The many variables present in a single building environment make it impossible to accurately predict if, or when, significant corrosion will begin or reach a critical level. This relative uncertainty makes it crucial that specifiers and users be knowledgeable of the potential risks and select a product coating or metal suitable for the intended use. It is also important that regular maintenance and periodic inspections are performed, especially for outdoor applications.

It is common to see some corrosion especially in outdoor applications. Even stainless steel can corrode. The presence of some corrosion does not mean that load capacity has necessarily been affected or that a failure will occur. If significant corrosion is apparent or suspected, then the timber, fasteners and connectors should be inspected by a qualified professional engineer or qualified general contractor and may need to be replaced.

In the last several years, pressure-treated timber formulations have changed significantly. Many of the new formulations are more corrosive to steel connectors and fasteners than the traditionally used formulation of CCA-C. Simpson Strong-Tie testing has shown that ACQ-C, ACQ-D (Carbonate), CBA-A and CA-B treated timbers are approximately 2 times more corrosive than CCA-C, while SBX-DOT (Sodium Borate) treated timbers were shown to be less corrosive than CCA-C. (See technical bulletin T-PTWOOD for details).

Due to the many different pressure treatment formulations, fluctuating retention levels, moisture content, and because the formulations may vary regionally, or change without warning, understanding which connectors and fasteners to use with these materials has become a complex task.

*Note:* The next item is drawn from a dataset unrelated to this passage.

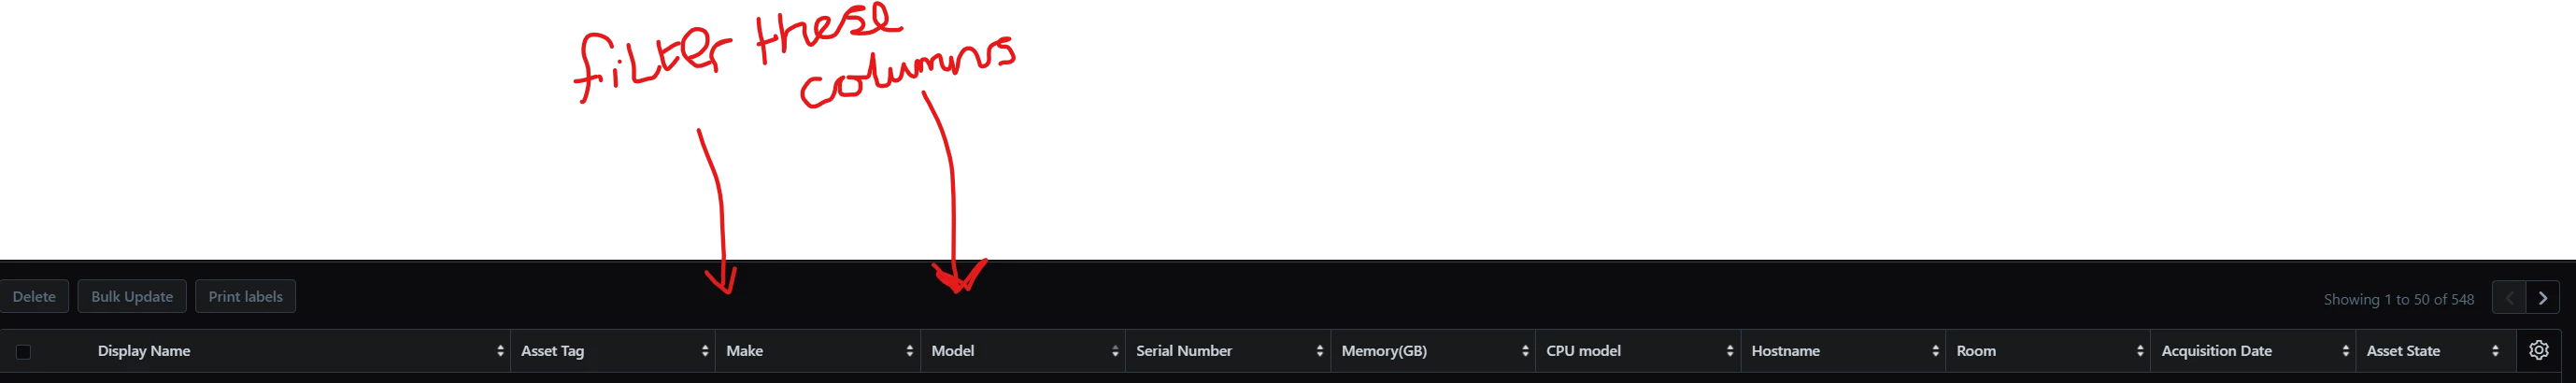Tick the select-all rows checkbox
2576x383 pixels.
click(24, 352)
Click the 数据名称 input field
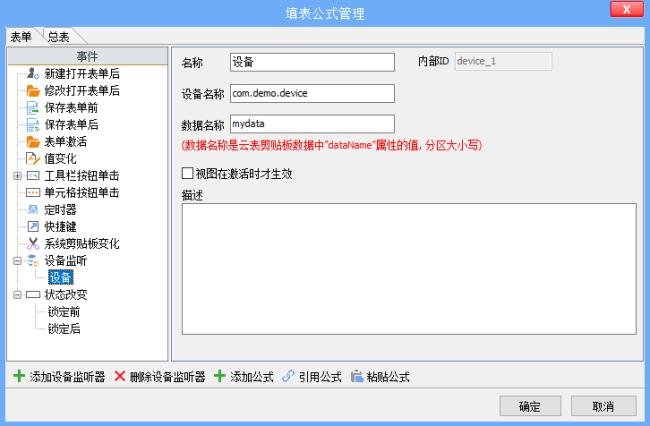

We have attempted to provide basic knowledge on the subject here, but it is important to fully educate yourself by reviewing our technical bulletins on the topic, and also by viewing information and literature provided by others. Additionally, because the issue is evolving, it is important to get the very latest information on the topic by visiting our website at www.strongtie.com.au/info.

305/316 stainless steel is the most effective solution to corrosion risk. However, it is also more expensive and sometimes more difficult to obtain. To best serve our customers, Simpson Strong-Tie is evaluating the options to identify the safest and most cost-effective solutions. Based on our testing and experience there are some specific applications that are appropriate for N2000® and Quik Guard® coated fasteners (see coating recommendations).

Because increased corrosion from some newer pressure-treated timber is a new issue with little historical data, we have to base our recommendations on the testing and experience we have to date. It is possible that as we learn more, our recommendations may change, but these recommendations are based on the best information we have at this time.

Guidelines for Selecting the Proper Fastener Coating

  1. Evaluate the Application.
    Consider the type of structure and how it will be used. These recommendations may not apply to non-structural applications such as fences.
  2. Evaluate the Environment.
    Testing and experience indicate that indoor dry environments are less corrosive than outdoor environments. Determining the type of environment where a fastener will be used is an important factor in selecting the most appropriate material and coating for fastener use. To help in your decision making, consider the following general exposure information:

    Interior Dry Use: Includes wall and ceiling cavities, and raised floor applications of enclosed buildings that have been designed to ensure that condensation and other sources of moisture do not develop.

    Exterior (Deck Boards): For outdoor deck board installation in conditions other than Higher Exposure Use.

    Higher Exposure Use: Includes exposure to ocean salt air, fire retardants, large bodies of water (e.g. dock boards), fumes, fertilizers, soil, some preservative-treated timbers, industrial zones, acid rain, and other corrosive elements.
  3. Evaluate and select a suitable pressure-treated timber for the intended application and environment.
    The treated timber supplier should provide all the information needed regarding the timber being used. This information should include: the specific type of timber treatment used, if ammonia was used in the treatment, and the chemical retention level. If the needed information is not provided then Simpson would recommend the use of 305/316 stainless steel fasteners. You should also ask the treated timber supplier for a coating or material recommendation.
  4. Use this chart, which was created based on Simpson Strong-Tie testing and experience to select the fastener coating or material.
    If a pressure-treated timber product is not identified on the chart, Simpson Strong-Tie has not evaluated test results regarding such product and therefore cannot make any recommendation other than the use of 305/316 stainless steel with that product. Manufacturers may independently provide test results or other product use information; Simpson Strong-Tie expresses no opinion regarding any such information.
  5. Compare the treated timber supplier's recommendation with the Simpson Strong-Tie recommendation.
    If these recommendations are different, Simpson Strong-Tie recommends that the most conservative recommendation be followed.